# GIVEN TEXT
----
The Ministry of Health has reported 4,402 new community cases, 354 current hospitalisations and nine deaths.
The seven-day rolling average of community case numbers today is 5,919. Last Sunday it was 6,779
Today’s reported deaths all occurred in the past seven days and take the total number of publicly reported deaths with Covid-19 to 1,320. The seven-day rolling average of reported deaths is 13.
Of the people who have died, one was from Northland, three were from the Auckland region, two were from the Wellington region; two were from Canterbury; and one was from Southern.
One person was in their 60s; three were in their 70s; four were in their 80s; and one was aged over 90. Three were women and six were men.
Finn Batato, one of four New Zealand men who originally faced extradition to the US on charges connected to the file-sharing site Megaupload, has died of cancer. His friend and former boss Kim Dotcom shared the news in a post this morning on his Substack newsletter.
----
# RECORDS SUPPLIED
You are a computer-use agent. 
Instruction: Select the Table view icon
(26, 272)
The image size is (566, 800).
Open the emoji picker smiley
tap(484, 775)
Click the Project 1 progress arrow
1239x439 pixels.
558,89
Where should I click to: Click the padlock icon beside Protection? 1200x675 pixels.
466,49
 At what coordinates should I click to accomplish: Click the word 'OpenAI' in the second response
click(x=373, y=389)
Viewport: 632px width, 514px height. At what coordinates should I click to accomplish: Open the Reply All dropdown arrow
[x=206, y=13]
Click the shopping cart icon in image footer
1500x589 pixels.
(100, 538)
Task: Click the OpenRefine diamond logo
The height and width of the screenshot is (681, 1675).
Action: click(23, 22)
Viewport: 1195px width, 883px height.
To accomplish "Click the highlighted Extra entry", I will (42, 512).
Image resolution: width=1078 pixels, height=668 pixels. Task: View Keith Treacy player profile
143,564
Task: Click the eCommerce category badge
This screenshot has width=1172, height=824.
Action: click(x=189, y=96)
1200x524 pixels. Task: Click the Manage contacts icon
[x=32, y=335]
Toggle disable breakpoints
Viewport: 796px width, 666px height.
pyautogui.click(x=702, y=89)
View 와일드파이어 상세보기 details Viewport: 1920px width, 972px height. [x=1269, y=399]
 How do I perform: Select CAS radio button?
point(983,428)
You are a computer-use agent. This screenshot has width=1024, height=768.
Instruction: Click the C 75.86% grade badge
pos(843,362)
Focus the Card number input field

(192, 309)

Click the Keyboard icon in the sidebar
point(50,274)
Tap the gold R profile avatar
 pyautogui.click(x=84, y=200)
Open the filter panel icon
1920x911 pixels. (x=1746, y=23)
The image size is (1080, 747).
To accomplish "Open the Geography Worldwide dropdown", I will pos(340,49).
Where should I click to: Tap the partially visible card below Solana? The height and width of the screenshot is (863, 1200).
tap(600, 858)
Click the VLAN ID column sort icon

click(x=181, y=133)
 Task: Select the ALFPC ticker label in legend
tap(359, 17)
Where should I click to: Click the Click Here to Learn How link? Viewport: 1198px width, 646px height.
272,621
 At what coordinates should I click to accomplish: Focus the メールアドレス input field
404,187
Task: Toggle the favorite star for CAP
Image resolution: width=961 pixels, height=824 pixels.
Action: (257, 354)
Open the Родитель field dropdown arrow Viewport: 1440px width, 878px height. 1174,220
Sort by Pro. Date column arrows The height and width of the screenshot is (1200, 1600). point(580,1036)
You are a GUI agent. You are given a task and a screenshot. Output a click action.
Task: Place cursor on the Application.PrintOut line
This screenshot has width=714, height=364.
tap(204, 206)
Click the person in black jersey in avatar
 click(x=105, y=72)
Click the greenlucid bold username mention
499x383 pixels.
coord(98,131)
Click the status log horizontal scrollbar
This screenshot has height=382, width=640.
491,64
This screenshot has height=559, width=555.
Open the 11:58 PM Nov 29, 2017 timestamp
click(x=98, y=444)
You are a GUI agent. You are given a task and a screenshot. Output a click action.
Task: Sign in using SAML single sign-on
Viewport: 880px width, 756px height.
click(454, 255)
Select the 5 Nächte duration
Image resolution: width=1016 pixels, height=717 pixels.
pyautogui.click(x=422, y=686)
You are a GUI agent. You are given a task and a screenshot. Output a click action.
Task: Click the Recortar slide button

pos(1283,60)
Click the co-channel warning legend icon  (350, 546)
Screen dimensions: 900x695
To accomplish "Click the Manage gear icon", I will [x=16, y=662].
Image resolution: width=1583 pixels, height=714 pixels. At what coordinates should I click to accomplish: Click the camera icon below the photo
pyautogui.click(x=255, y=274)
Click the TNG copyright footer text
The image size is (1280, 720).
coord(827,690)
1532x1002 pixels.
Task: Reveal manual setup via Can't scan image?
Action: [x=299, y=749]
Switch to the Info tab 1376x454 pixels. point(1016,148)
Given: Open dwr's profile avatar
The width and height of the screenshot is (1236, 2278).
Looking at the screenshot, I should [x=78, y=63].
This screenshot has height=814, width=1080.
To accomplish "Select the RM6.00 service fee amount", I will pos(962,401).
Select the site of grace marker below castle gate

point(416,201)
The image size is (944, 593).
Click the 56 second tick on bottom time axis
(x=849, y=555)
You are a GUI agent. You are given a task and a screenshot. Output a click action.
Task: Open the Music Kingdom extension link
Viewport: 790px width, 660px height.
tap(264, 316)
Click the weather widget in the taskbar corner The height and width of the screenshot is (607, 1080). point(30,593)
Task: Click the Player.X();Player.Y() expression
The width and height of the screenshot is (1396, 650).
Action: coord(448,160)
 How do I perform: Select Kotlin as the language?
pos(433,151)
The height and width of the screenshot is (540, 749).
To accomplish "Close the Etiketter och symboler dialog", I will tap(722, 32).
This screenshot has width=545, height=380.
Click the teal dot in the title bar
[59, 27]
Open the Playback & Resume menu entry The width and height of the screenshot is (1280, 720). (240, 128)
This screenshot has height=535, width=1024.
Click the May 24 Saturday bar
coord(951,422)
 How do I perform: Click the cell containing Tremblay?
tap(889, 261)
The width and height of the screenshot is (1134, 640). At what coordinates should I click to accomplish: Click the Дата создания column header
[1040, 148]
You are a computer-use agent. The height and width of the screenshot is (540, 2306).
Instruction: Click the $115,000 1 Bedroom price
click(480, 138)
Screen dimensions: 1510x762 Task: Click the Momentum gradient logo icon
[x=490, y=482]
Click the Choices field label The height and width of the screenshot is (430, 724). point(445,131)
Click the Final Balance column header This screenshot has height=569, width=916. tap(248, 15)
----
# EXERCISE
From the news bulletin, copy the stretch from "Of the people" through "was from Southern." word for word.

# SOLVED EXERCISE
Of the people who have died, one was from Northland, three were from the Auckland region, two were from the Wellington region; two were from Canterbury; and one was from Southern.